- **Text extract**

_____

The tablet features a non-identifiable 1024x600 7" MIPI DPI TFT panel, Goodix GT911-based capacitive touchscreen, 1GB DRAM, 8GB MLC NAND, RTL8188ETV-based WiFi, an NXP MMA8452 accelerometer for orientation, a GC2035 2 megapixel rear camera, a GC0308 0.3 megapixel front camera, a mini-HDMI output, a micro-USB port, a headphone jack and single speaker.
The board design is believe to follow Allwinner's reference design. This judgement is based on the fact that the I/O pins and GPIO lines used match up with the reference design. Assumptions about the regulator tree are based on this.
The LCD panel only has some serial number markings, and what appears to be a part number: "OS1N71J003", which is also a prefix for one of the serial number markings. Searching for this part number yielded no results. As such, the color depth display timings are directly listed in the device tree. The timing are from the FEX file recovered from the device. The color depth was derived from the dithering setting from the FEX file, as well as independent testing with a color gradient image. The internal board, as well as the ribbon cable for the panel, route the full 24 bits of color. So the 2 extra bits are dropped either by the panel itself or somewhere within the LCD panel module casing.

_____

- **Entries shown**
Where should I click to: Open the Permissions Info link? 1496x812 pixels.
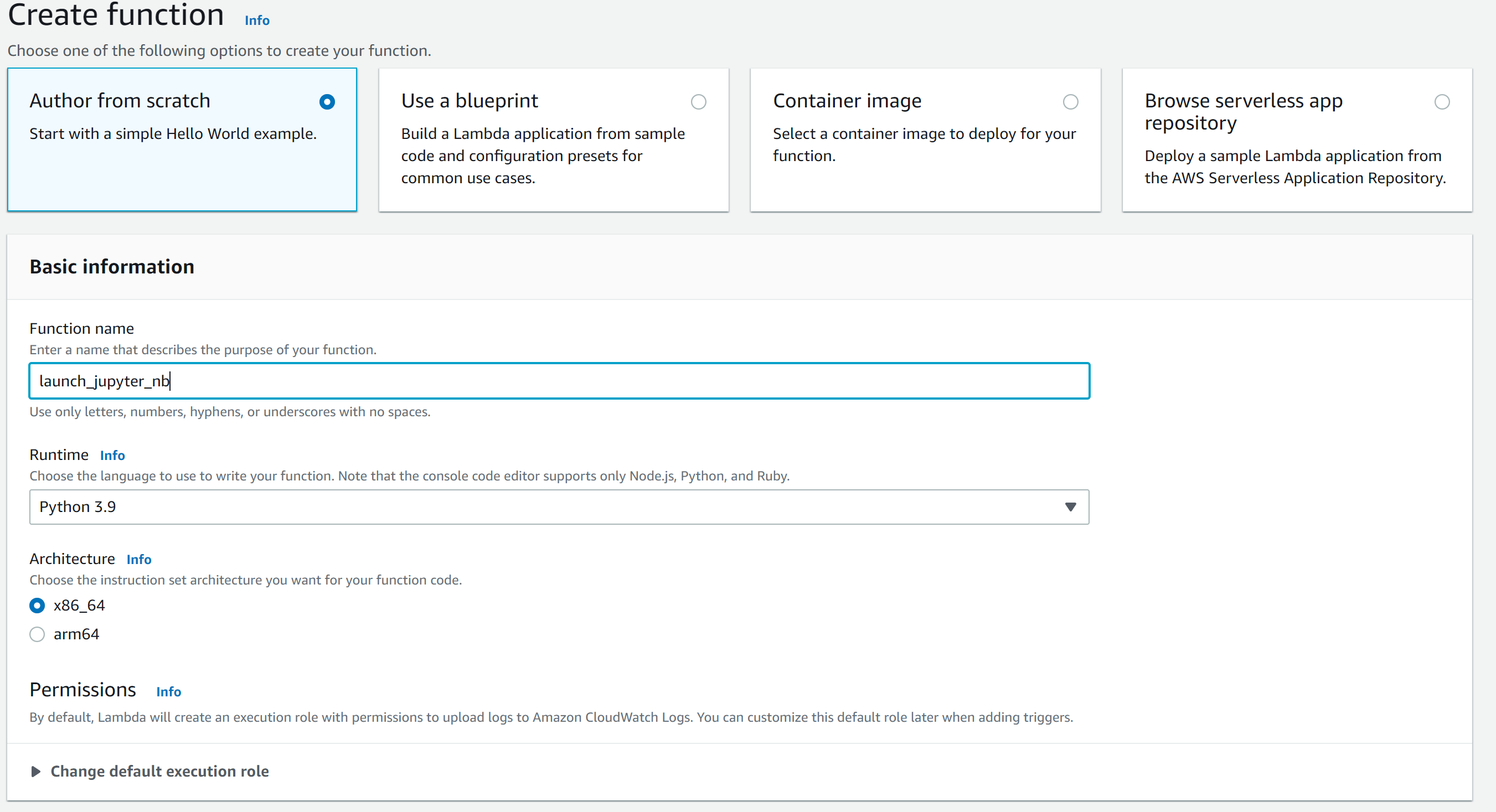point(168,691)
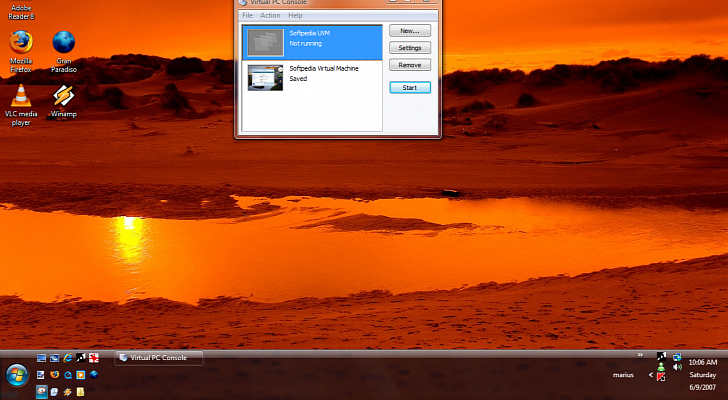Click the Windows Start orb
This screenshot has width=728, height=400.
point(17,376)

_____

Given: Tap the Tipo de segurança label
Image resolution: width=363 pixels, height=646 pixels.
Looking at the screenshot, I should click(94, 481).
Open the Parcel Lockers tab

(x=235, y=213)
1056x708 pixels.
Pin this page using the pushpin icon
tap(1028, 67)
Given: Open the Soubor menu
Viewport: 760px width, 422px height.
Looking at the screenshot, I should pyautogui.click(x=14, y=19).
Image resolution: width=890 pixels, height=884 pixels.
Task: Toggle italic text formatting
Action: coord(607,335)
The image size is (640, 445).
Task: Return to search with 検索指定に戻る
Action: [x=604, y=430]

_____

- **What you will do**
A) Translate the following sentence from the tablet hardware text into French: "Searching for this part number yielded no results."
B) Recast the records, from the line containing "Given: Tap the Tipo de segurança label" up to and including the line containing "Action: [x=604, y=430]", as a Markdown table with the columns Row and Line, leaving out blank lines.

- **Exercise responses**
A) La recherche de ce numéro de pièce n'a donné aucun résultat.

B)
| Row | Line |
|---|---|
| 1 | Given: Tap the Tipo de segurança label |
| 2 | Image resolution: width=363 pixels, height=646 pixels. |
| 3 | Looking at the screenshot, I should click(94, 481). |
| 4 | Open the Parcel Lockers tab |
| 5 | (x=235, y=213) |
| 6 | 1056x708 pixels. |
| 7 | Pin this page using the pushpin icon |
| 8 | tap(1028, 67) |
| 9 | Given: Open the Soubor menu |
| 10 | Viewport: 760px width, 422px height. |
| 11 | Looking at the screenshot, I should pyautogui.click(x=14, y=19). |
| 12 | Image resolution: width=890 pixels, height=884 pixels. |
| 13 | Task: Toggle italic text formatting |
| 14 | Action: coord(607,335) |
| 15 | The image size is (640, 445). |
| 16 | Task: Return to search with 検索指定に戻る |
| 17 | Action: [x=604, y=430] |